Bali beckoned us enticingly. Our consciousness was being impinged by subliminal messages about what Bali had to offer—from the pristine beaches to the exotic temples. We resolved that the time had come to have that tryst with this fabulous island, which was the most popular destination of all the Islands comprising the Indonesian Archipalego.

We had a comfortable flight by Garuda Indonesia from Melbourne to Jakarta and then we changed plane to reach Ngurah Rai Airport at Denpasar in Bali. The Denpasar airport is named after I Gusti Ngurah Rai, a Balinese hero who died in 1946 in a puputan (fight to the death) against the Dutch at Marga in Tabanan.

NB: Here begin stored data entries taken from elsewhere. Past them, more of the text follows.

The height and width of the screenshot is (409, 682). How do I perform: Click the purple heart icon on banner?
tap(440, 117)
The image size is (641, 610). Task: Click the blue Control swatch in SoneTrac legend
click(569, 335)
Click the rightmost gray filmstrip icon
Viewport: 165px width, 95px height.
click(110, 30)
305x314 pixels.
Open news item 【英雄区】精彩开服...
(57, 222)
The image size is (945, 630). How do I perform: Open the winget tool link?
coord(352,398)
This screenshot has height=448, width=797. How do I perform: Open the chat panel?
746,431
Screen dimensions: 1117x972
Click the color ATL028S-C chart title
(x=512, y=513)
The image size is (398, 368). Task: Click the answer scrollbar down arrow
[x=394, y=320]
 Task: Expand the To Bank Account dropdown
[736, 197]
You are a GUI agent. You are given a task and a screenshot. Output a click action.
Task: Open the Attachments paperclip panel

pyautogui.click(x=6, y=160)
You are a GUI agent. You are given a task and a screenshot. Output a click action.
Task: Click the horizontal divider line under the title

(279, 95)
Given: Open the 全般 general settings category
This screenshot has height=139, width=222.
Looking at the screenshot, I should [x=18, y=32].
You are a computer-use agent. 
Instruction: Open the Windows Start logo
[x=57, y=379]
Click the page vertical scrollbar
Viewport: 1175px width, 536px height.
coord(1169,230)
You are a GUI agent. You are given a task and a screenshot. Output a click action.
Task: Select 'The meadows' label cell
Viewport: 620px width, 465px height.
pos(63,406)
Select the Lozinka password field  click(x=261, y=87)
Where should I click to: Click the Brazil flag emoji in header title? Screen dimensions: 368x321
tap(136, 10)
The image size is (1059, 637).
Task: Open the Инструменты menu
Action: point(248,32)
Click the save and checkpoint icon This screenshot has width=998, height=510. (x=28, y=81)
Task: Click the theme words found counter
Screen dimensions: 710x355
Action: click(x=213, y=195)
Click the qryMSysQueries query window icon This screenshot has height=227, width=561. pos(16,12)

The Dutch defeated his company with air support, killing Ngurah Rai and 95 others during the Indonesian Revolution in 1945.

Bali has visitors from all over the world but Aussies flock to this island in droves. Reason—it is close to Australia, offers everything from snorkelling to surfing and value for money for the Australian Dollar. Seminyak, Ubud, Kuta and Nusa Dua are popular haunts.

The Balinese are devout people. The island is predominantly Hindu, though Indonesia is one of the most populous Islamic nation. We went at a time when the festivities were on. The festival of Galungan and Kuningan was on and the whole island wore a festive look. The Balinese celebrate the day of Galungan, which commemorates the triumph of Dharma over Adharma or good against evil. This observance comes twice in a year. The Balinese use a 210 day calendar system known as the Pawukon and that is the basis for their daily rituals, temple anniversaries and holidays. Galungan is again celebrated in Dec.

Galungan festivity starts on May 29 when bamboo poles decorated with young coconut leaf decorations line the streets all over Bali. This is a unique welcome to the city if you happen to be around Bali then, and it usually last until Kuningan, another associated observance that comes 10 days after on June 9. Pigs are slaughtered for communal feasts, as well as baking traditional rice cakes and erecting iconic “penjor” bamboo poles. These intricately decorated poles, naturally curved at the top comprise harvest items such as rice, fruits, coconuts and coconut leaves. The men of the households erect their “artwork” at each household gate on the eve and this results in an impressive and spectacular sight across Bali. The families in traditional attire attend temple ceremonies.

A tastefully decorated Penjor

Galungan is very important to the Balinese, akin to the New Year when every returns to their families and home village. Kuningan marks the end of the 10-day festival. The Kuningan ceremony is marked by special offerings made of yellow turmeric rice. Yellow is also the colour of Lord Wisnu, the Preserver in the Hindu Trinity of Gods.

Kuningan Procession

We also saw several Barong processions during these festivities. They come with accompaniments of musical instruments and stop in front of each house and it is believed they rid the household of evil spirits.

Balinese are fond of food and the popular dishes are Nasi Goren (rice), Mie Goreng (noodles) but the most popular is Babi Guling—roasted pig. You can try them in Warungs (local eateries) which serve Balinese cuisine.

The temples you should not are Tannah Lot and Besakih. Besakih Temple is on the foothills of the volcano Mt. Agung, which spewed hot ash last week and caused quite a stir. Besakih temple is beautiful and the has for its backdrop the Mt gung.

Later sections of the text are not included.